Education Technology Companies, Cause Or Effect?

There are certainly some quite good ed tech products out there but I’m skeptical of what I’d say is a new ed tech bubble in education (I say new because it’s hardly the first).  Yet while accounts like this weekend’s LAT ed tech column may elicit cheers from the usual suspects, they leave me unsatisfied. The column trots out the usual assertion that it’s greedy companies fueling the drive for classroom technology.  But doesn’t this critique have the causal chain backwards? I’d argue ed tech companies are responding to education’s faddishness and lack of attention to quality, not driving it.  In other words, in a market-driven economy does it make a lot of sense to blame companies for taking advantage when a group of people find it impossible to resist shiny new things?  The companies can’t sell their stuff unilaterally – someone within a school system makes that decision.
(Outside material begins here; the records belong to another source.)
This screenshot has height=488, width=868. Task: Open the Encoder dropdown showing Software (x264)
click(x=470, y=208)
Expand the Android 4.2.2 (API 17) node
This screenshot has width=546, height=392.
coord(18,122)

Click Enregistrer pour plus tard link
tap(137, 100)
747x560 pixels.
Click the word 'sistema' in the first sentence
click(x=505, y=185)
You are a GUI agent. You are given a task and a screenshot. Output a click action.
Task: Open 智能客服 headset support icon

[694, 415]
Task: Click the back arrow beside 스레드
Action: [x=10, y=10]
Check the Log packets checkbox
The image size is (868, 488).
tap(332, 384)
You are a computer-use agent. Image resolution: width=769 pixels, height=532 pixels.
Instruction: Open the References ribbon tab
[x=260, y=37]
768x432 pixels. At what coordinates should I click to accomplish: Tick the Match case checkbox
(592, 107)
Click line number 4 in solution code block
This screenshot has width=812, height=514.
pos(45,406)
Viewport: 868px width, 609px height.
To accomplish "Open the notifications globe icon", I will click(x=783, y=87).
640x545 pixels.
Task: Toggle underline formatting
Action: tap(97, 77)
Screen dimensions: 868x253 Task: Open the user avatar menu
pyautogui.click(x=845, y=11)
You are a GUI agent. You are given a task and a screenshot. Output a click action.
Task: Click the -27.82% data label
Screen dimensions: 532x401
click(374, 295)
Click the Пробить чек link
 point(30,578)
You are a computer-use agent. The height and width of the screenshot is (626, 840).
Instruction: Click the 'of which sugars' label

3 Replies to “Education Technology Companies, Cause Or Effect?”

  1. I agree that many times it is the schools who drive the fads in technology. Our new superintendent keeps stating that he wants to put more technology in the classrooms, but does not state for what purpose. I am all for technology in the classrooms, but only if it is driving instruction. I cannot support spending money on ed. tech. just for the sake of saying “look at all of the great tools our student now have”.

  2. Well, here in Texas it is actually the State that is driving the process as a money-saving measure. In Texas the state buys and distributes textbooks to school districts. They normally do that on a 5-8 year cycle which is about the life span of traditional textbooks.

    However, last year when the cycle for new science textbook adoptions came up they decided instead to not buy $80+ textbooks for all secondary students but instead adopt “electronic curriculum” as a money saving measure. Instead of providing $80 textbooks per student per science class to each district they instead gave each district something like a $15 per student budget to go out and purchase supplemental electronic science curriulum. What happened is that dozens of electronic curriculum companies large and small descended on Texas and tried to sell their products to individual districts. The State BOE didn’t even try to screen or provide a list of approved companies or products so every fly by night edu-tech company showed up to promote their products however unappropriate or unfinished. My district ended up buying the package from Pearson which was one of the more polished one. But I don’t know of any science teachers who are really using it because we don’t have computers for every student and science teachers have already developed plenty of their own material over the years that they prefer. So it was basically a waste of money. Kids are still using the 8+ year old textbooks that are falling apart.

    If they wanted to do something like buy iPads for every student it would be a different story. But $15 per kid doesn’t buy much.

  3. I think the educational community needs to move with the times and arm themselves with the tools that will lift their classrooms to the next level. Education applications really help collaboration, synergizes the many levels of communication that exist within a classroom community (between teachers for professional development; between parents and teacher and obviously between teachers and their student body). I believe the problem lies in our inability to move away from antiquated teaching practices because it’s too scary to learn something brand new. But guess what, this is how our students learn! we need to provide them with the tools that are RELEVANT to them. That said, ed tech companies will exploit us as much as they can. It’s our job to prevent them.